To the editor:
It seems to me it's high time we take a closer look at Magic Johnson. I know we have a shortage of heroes in America at the present time, but must we elevate a self-acknowledged, unrepentant, promiscuous womanizer to the task force on AIDS, to the portals of the White House to lecture the president of the United States on his failure to put AIDS above all other health problems?No matter that heart problems cause more than 15 times the deaths that AIDS does; that cancer causes over 10 times as many. Forget it. To cure AIDS is the big thing, according to Johnson and all those who lionize him.

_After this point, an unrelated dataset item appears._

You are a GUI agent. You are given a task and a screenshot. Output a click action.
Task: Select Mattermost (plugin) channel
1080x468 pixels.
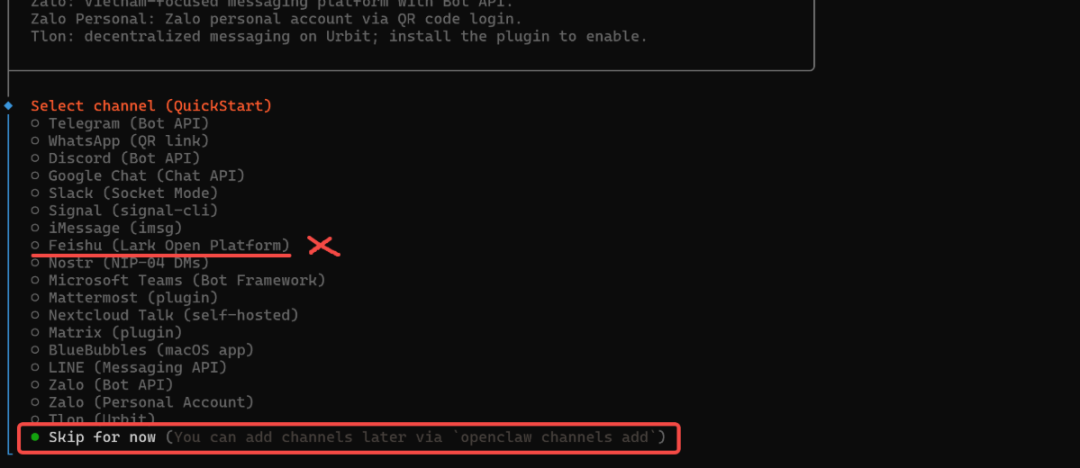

Never mind that it could be checked simply by abstinence, by leading decent lives - and perhaps eliminated; that no disease in history has so little justification for its spread.
No one is asking, or even expecting, Johnson to do any great moralizing, but at the very least, it seems to me, he could somewhere along the line have said something like, "Look what infidelity cost me." But no. He just goes around the country, wined and dined, cautioning us to be careful, and now telling the president he has been negligent in not putting the problem if AIDS before everything else.
And here, too, President Bush should hardly have taken such lecturing so docilely. Of course, it's election year and one must be careful and not alienate the black vote. But even so, our president could at least have called his attention to the more serious health problems we are faced with; and, while not ignoring AIDS, put it and Johnson in their proper places.